Friday, January 27, 2006

On and off the wagon rollercoaster

Ok I fell off the wagon last night and had Hardee’s for dinner, but I’m blaming it on my husband since he didn’t get dinner ready. Heehee. Anyway. But my sugars are rocking today, so far. My fasting was 105, which isn’t great, but not bad. I had my regular breakfast—1/2 of a peanut butter sandwich with Smucker’s natural peanut butter and just a little bit of strawberry jelly and a small glass of milk—and two hours later I’m only 106. Weird, but cool. I would have eaten a snack already, but I don’t have anything! I haven’t been to the store in two weeks, so I’m out of all my normal snack things. I do have some cheese and crackers that I brought for my afternoon snack, but I think I’m going to eat it this morning and figure out something else for my afternoon snack. I’m on a roll so far! I did get a soda this morning, but, again, I got extra ice so I can munch on that instead of dying for candy. I keep thinking that I haven’t really accounted for the fact that I’m breastfeeding in terms of how much of an appetite I have. And probably one reason it feels so weird is that I didn’t breastfeed my older children exclusively. So by the time I went back to work, the kids were getting a mix of formula and breastmilk.

I know I mentioned this already, but I really can’t wait to start walking again. I feel so light and quick sometimes that I makes me feel good to just walk down the hall or from my car to my desk. I know that it wouldn’t give me license to eat with wild abandon, but it would give me a little more leeway when I do splurge.

I was just talking to my boss who saw that I had a cookie on my desk. We started talking about the downward spiral I seem to be in. I assured her that while I did more or less take a six week break from diabetes that the last two days have really been good for me. Ok, so I had two double cheeseburgers, curly fries and two candy bars last night, but that’s not really the point is it? The point is that that was my only badness yesterday; the rest of the day I was right on track. And today? So far my only splurge has been that cookie, which wasn’t as “sinful” as it was described. Nonetheless, I’m off to get another one. Bad! Bad!
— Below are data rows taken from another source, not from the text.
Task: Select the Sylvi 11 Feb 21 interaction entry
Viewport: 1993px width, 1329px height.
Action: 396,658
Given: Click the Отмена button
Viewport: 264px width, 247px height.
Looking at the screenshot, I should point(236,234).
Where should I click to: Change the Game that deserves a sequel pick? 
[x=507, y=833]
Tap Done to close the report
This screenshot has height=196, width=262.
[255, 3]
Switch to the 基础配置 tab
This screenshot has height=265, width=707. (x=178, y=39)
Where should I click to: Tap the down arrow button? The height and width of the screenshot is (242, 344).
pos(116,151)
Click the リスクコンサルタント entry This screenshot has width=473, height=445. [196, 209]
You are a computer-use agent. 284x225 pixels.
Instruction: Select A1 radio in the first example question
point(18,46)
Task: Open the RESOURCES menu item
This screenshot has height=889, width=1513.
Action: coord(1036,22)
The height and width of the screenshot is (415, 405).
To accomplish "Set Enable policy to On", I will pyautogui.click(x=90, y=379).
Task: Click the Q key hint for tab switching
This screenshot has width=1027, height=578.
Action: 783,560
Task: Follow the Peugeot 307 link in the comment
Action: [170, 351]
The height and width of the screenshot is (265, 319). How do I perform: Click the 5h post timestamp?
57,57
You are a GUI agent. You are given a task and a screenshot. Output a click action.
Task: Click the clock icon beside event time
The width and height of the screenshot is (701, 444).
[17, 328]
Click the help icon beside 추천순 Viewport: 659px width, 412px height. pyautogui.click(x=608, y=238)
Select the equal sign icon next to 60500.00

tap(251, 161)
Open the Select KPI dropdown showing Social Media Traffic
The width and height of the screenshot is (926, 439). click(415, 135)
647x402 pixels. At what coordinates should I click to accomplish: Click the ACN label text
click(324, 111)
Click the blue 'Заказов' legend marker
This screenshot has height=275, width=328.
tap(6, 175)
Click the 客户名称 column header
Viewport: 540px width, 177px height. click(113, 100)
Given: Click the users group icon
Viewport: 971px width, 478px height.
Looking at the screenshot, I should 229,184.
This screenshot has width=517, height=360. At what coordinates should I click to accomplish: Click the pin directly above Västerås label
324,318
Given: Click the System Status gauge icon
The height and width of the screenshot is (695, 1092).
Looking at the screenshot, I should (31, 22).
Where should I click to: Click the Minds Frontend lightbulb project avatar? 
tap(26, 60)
3:30 p.m.—devastating news

Mom just called and said that my brother called Dad to tell him they’re not pregnant. Brother was crying, mom was crying and now I’m about to cry. They’ve been trying for a long time. This was their first round of IVF; three eggs were implanted. I think they have two more, but Mom and I don’t remember what “package” they paid for, so we don’t know if they’ll be able to implant the other two or not. I’ve prayed for them. I know my other brother has prayed for them. I had people in my online community pray for them. I don’t know what God’s plan is for them and there’s nothing I can say to make them feel better. I just wish God would let them be parents. I know they’ll be good ones. They love kids and dote on my children. I just have to keep praying for them.